Your Body Language Speaks (Part 1)
It’s not what you’re saying: it’s how you’re saying it.
Non-verbal communication is the process of sharing cues between people. It goes hand-in-hand with public speaking. Simple things like gestures, expressions on the face, movement, stance when done right, can increase likeability, competence, trust, clarity and get your listeners to lean in to your presentation.
In fact, research tells us that 85 percent of what an audience takes away is based on our body language.
Let us look at some of the more common ways we communicate without words:
Stance or Stature
How do you stand before your audience when you’re speaking? Are you in conscious awareness of your body posture or stance? Do you allow your mood to take over your body’s posture? Remember that you only every want to show your audience what you want to show them. So don’t just plonk yourself in front with a nervous stance and hope for the best.
Our stance or posture is constantly signalling to others our inner thoughts, self-awareness and self-image.
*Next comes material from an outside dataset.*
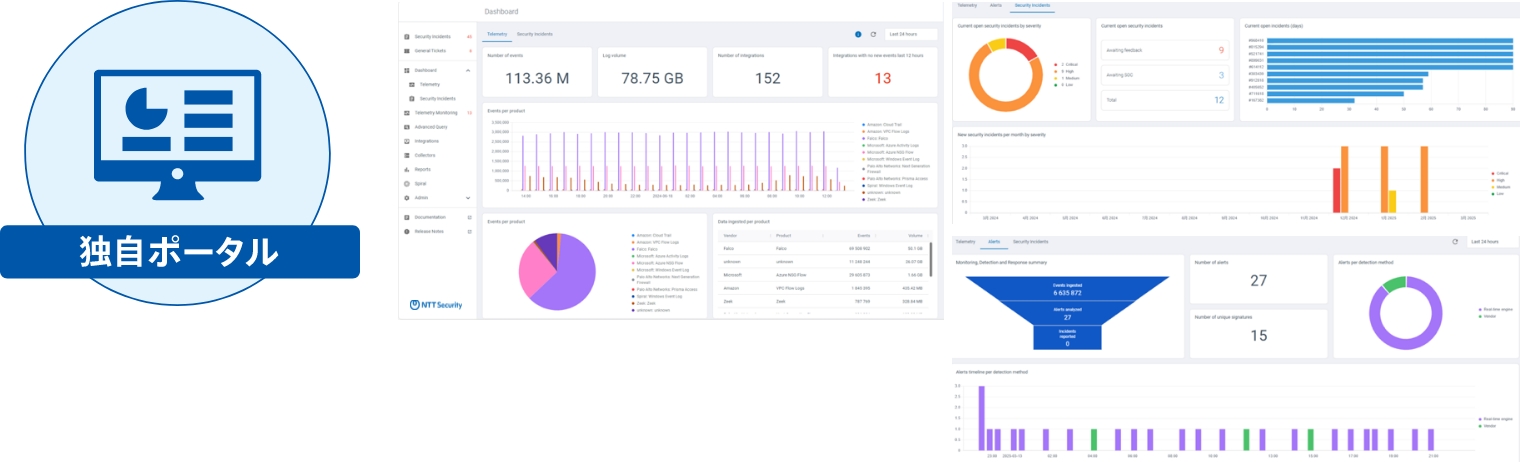Click the Awaiting feedback incidents card
Viewport: 1520px width, 462px height.
tap(1164, 49)
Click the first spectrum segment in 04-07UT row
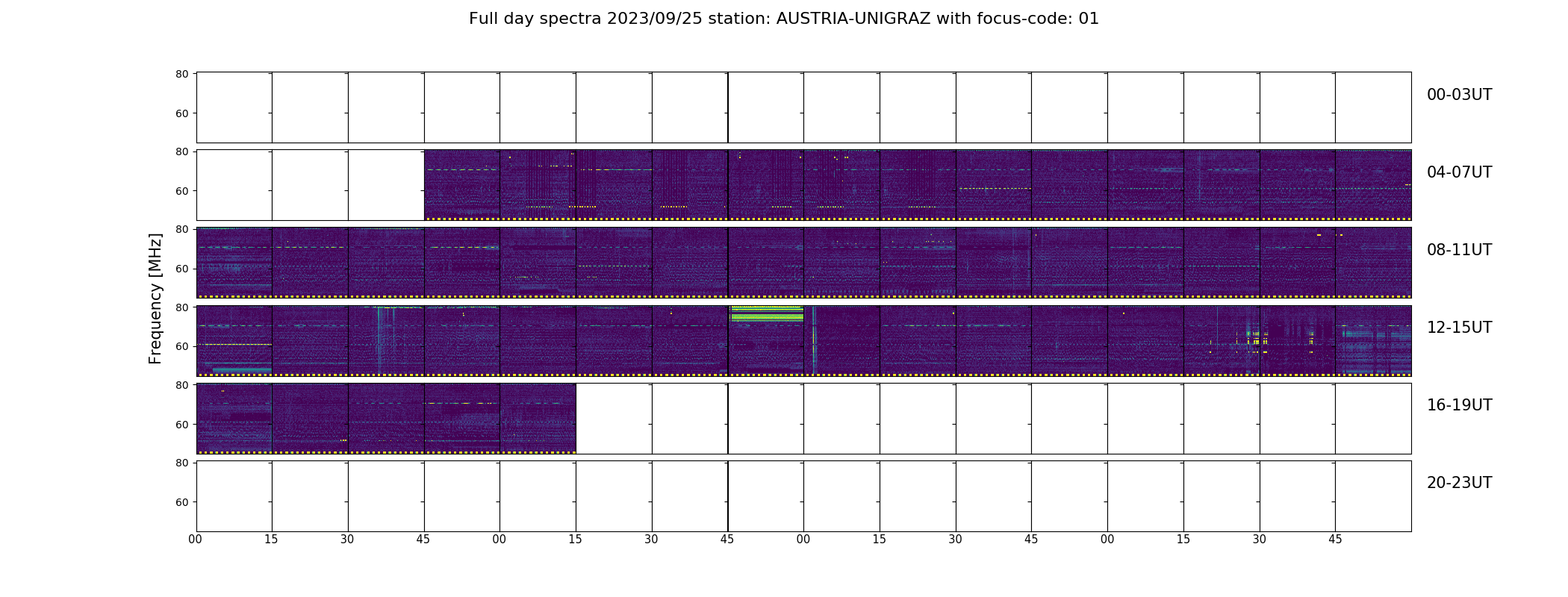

Whether we like this because it feels natural to us is not the point. The point is that we are constantly showing to others what our internal state is through our external visible parts – that is, our stance.
It’s a silent message, so make sure that you’ve chosen a strong, appealing and confident stance as you’re speaking in front of your audience.
Voice
If your Voice is weak, thin or constricted at the throat, that is uncertain and constantly shifting – it saps your confidence, transmits your nervousness and undermines your credibility.
Train and exercise your Voice to have a deeper, more resonant note that is filled with power and certainty. Have inflection that reassures rather than planting doubts in your listeners. Develop a Voice that commands.
You may not have the distinctive Voice of James Earl Jones, or actors Sean Connery or Al Pacino. But you can train your breath, Voice and Speech tones that expresses the REAL you. Much of what your current Voice has been used and developed through years of unconscious use. Yet the Voice can be trained and tuned so that you can produce a deeper resonance and a much wider modulation.
Gestures
Have you ever thought about the gestures that your hands make when you are standing and speaking in front of your audience? How about when you are sitting at the conference table? Do your hands and body make meaningless gestures that distract both you and your audience? Meaningless gestures distract both your audience and lowers the quality of your talk.
Remember that body gestures either enhances or detracts from the power of your words. If you are holding a sheet of notes or your presenter clicker in your hands, make sure that you do not wave these wildly around as you will distract your listeners.
Gestures that are finger-tugging or floppy wrists or pointing fingers or hands clenched in front of your body all fail to show your personal power. Correct these negative gestures. Positive gestures increase your talk’s power leading to emphasis of your words and takes your presentation to a higher level.